Il résulte de cette mise au point que je devrais répondre au scientifique qui dit ne pas croire : « Reconnaissez-vous au moins un esprit supérieur à l’origine du monde ? » La reconnaissance engage moins que la foi mais tout de même un peu, comme l’homme qui reconnaît son enfant qui vient de naître et s’engage à en prendre soin. Ainsi les scientifiques devraient-ils être les premiers à respecter le monde créé. D’ailleurs, ils nous entraînent souvent dans l’émerveillement et nous les en remercions.

À côté de l’aventure scientifique, il y a l’aventure humaine croyante propre à chacun, souvent issue de l’histoire familiale. Les deux aventures peuvent-elles se rejoindre ? L’histoire biblique, qui donne ses racines à l’histoire croyante personnelle, même si elle titille par moments le scientifique pur et dur, développe une belle logique et ouvre des champs symboliques intéressants.

Le défi théologique du XXIe siècle, à mon avis, n’est pas de démontrer l’existence de Dieu mais de décrire quelle relation chacun peut entretenir avec Dieu. Cette relation est-elle humanisante ou est-elle aliénante, comme les maîtres du soupçon (Marx, Freud, Nietzsche) ont pu nous le suggérer ?

Grandeur et modestie de la science

Il s’agit, dans ce paragraphe, de remettre la science à sa place. Le non-croyant de base s’illusionne parfois sur les capacités de la science.

Certes, le succès de la science, par ses applications techniques, est indéniable. Grâce à la science et aux progrès de la médecine, l’espérance de vie est passée de 45 ans en 1900 à 85 ans en l’an 2000. L’homme a pu marcher sur la lune, réduire les temps de transport… et dans le même temps inventer des armes sophistiquées. Le succès de la science a rendu enviable l’utilisation de l’adjectif « scientifique » pour qualifier une étude sérieuse. L’exégèse, c’est-à-dire l’étude des textes bibliques, peut-elle être dite scientifique ? À vous de juger à la fin de ce livre, selon la rigueur que vous y aurez perçue.

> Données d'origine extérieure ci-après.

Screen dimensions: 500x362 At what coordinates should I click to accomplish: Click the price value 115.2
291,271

Les sciences exactes, contrairement à leur qualificatif, nous apprennent l’inexactitude, comme le nombre Pi qui permet de calculer la surface ou la circonférence d’un cercle. Pi n’est pas exactement 3,14, ni 3,1415… ni 3,14159265… Un camarade de classe prépa avait appris les mille premières décimales ! Il est donc impossible de chiffrer exactement une surface (Pi x Rayon au carré) ou une circonférence (Pi x Diamètre). Les sciences exactes sont les sciences de l’inexactitude.

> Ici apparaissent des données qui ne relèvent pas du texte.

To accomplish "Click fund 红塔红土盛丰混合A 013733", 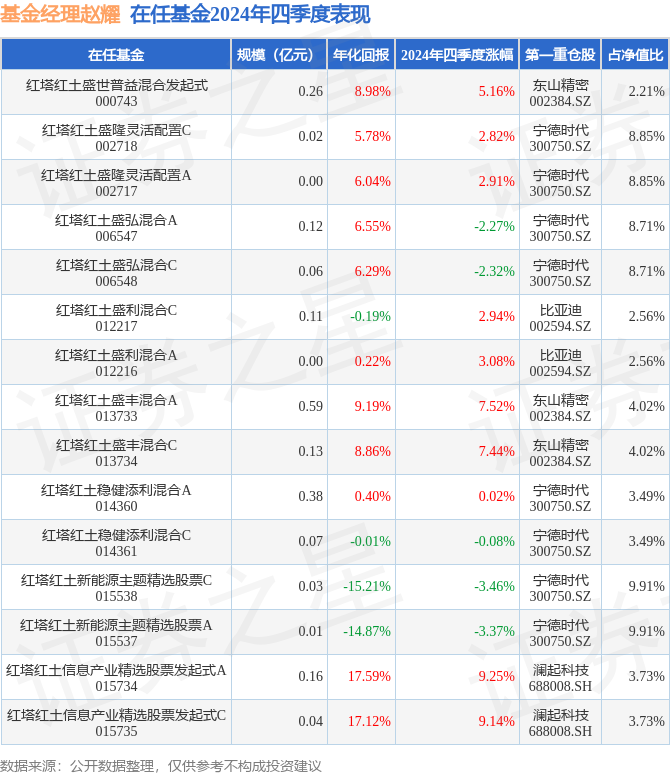I will (116, 407).
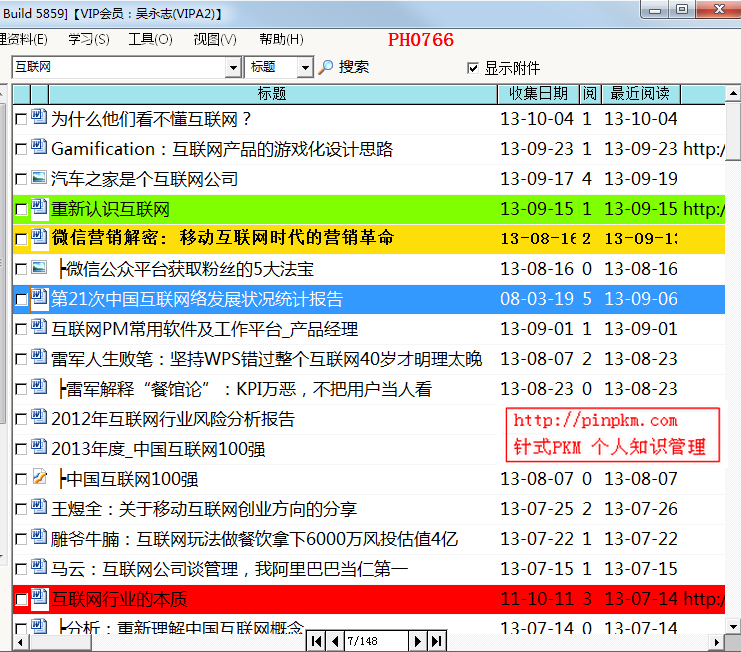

La science n’est pas toute-puissante. Elle tarde à résoudre la pandémie du Coronavirus, sans compter ceux qui contestent l’efficacité des vaccins. La science va-t-elle relever le défi écologique ? Une solution technique se fait attendre. On n’a pas en vue d’énergie propre et illimitée. Devant l’inertie de la science, certains explorent plutôt les voies de la sagesse.

Un ami du séminaire, sorti de l’école des Mines de Paris, disait : « Seuls ceux qui n’ont pas pratiqué la science en ont fait un Temple ». Un vernis de science fait de l’homme un orgueilleux et un pédant ; la science véritable rend modeste. « Un peu de science éloigne de Dieu mais beaucoup y ramène », disait Louis Pasteur.

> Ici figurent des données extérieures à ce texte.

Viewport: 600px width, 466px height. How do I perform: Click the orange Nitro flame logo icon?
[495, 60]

Après ces préalables, rentrons dans le vif du sujet et confrontons-nous aux textes bibliques.

chapitre 1

La Création inachevée

Le récit de la Création du monde en sept jours, situé au chapitre 1 du livre de la Genèse, au tout début de la Bible, pose souvent question par rapport à la (relativement récente) théorie de l’évolution.